BWB Highlights

This week is Trustees' Week. Fittingly, a consultation began this week on a new Charity Governance Code.  This will replace the existing Good Governance Code for the Voluntary Sector.  See today’s Briefing for details.

Why not share today's Briefing with your trustees? Any trustee is welcome to sign up to receive our Briefings here.

At a glance

The Charity Commission has issued a “regulatory alert” about the new fundraising rules which came into force on 1 November. It has also published new reporting and accounting guidance for charities with financial years beginning on or after 1 November 2016 to reflect the new provisions concerning the reporting of fundraising in the annual report of charities above the audit threshold.

The Association of Charitable Foundations has published an update on how the Automatic Exchange of Information regime, also known as the Common Reporting Standard, affects trusts and foundations.

The Department for International Development has set out a new system of central funding for civil society organisations.

New Philanthropy Capital has published a report outlining how grant-makers can use of data at both an individual and a collective level to improve their funding practice.

The Department of Education has published a response to the consultation earlier this year on developing an insolvency regime for the FE and sixth-form sector.

The Care Quality Commission has published information for people about their visiting rights in care homes.

Charity Commission

Case report – Help for Heroes

The Commission has published a case report into Help For Heroes. The case was opened following allegations being made to the Commission in 2014 which were also featured in the media in 2015. The allegations included: a lack of safeguarding policies and a complaints policy for veterans, no risk assessments on beneficiaries, a lack of confidential data protection protocols regarding sensitive information about beneficiaries, and that large pay-offs to former employees had been made.  The Commission found that the trustees had already started a programme to improve governance, which included employing outside experts to obtain the appropriate policies and procedures, and the Commission was satisfied that the charity is taking steps to continually review and improve policies and ensure they are properly implemented.

Inquiry reports

  • The Commission has published its inquiry report into Islamic Education and Research Academy(IERA, 1134566). The Commission’s attention was drawn to the charity by adverse media articles about events run by the charity. The inquiry’s scope was to examine the decision making of the trustee body regarding due diligence and monitoring of guest speakers, and the financial management of the charity, specifically (i) payments to trustees and/or former trustees, and (ii) the charity’s relationship with the company Islamic Education and Research Academy Ltd. The Commission concluded that there had been misconduct and mismanagement in the administration of the charity and the Commission issued an order under section 84 Charities Act 2011, directing the trustees to take a range of steps to safeguard the charity.

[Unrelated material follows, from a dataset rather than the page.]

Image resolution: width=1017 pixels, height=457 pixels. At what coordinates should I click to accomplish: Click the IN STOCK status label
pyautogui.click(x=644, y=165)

New Charities Act 2016 fundraising rules

The Commission issued a “regulatory alert”  announcing that new fundraising rules came into force on 1 November.

Charity reporting and accounting

The Commission has published new reporting and accounting guidance for charities with financial years beginning on or after 1 November 2016. The guidance reflects the 2016 Charities Act provisions concerning the reporting of fundraising in the annual report of charities above the audit threshold, which have now come into effect.

Future Charity Commission funding

Civil Society Media has reported that William Shawcross told the All Party Parliamentary Group on Charities and Volunteering that the regulator will consult early next year on plans to raise £5million from the sector to pay for regulation over the next two years; charities with an income of less than £20,000 would be exempt from contributing.

subsequent article reported criticism of the proposal from the Charity Finance Group and ACEVO.

Trustees’ week

The Commission has issued a press release welcoming trustees’ week and re-emphasising the fundamental role and value of trusteeship.

Fraud awareness

The Commission has produced a round-up of activities from the first Fraud Awareness Week.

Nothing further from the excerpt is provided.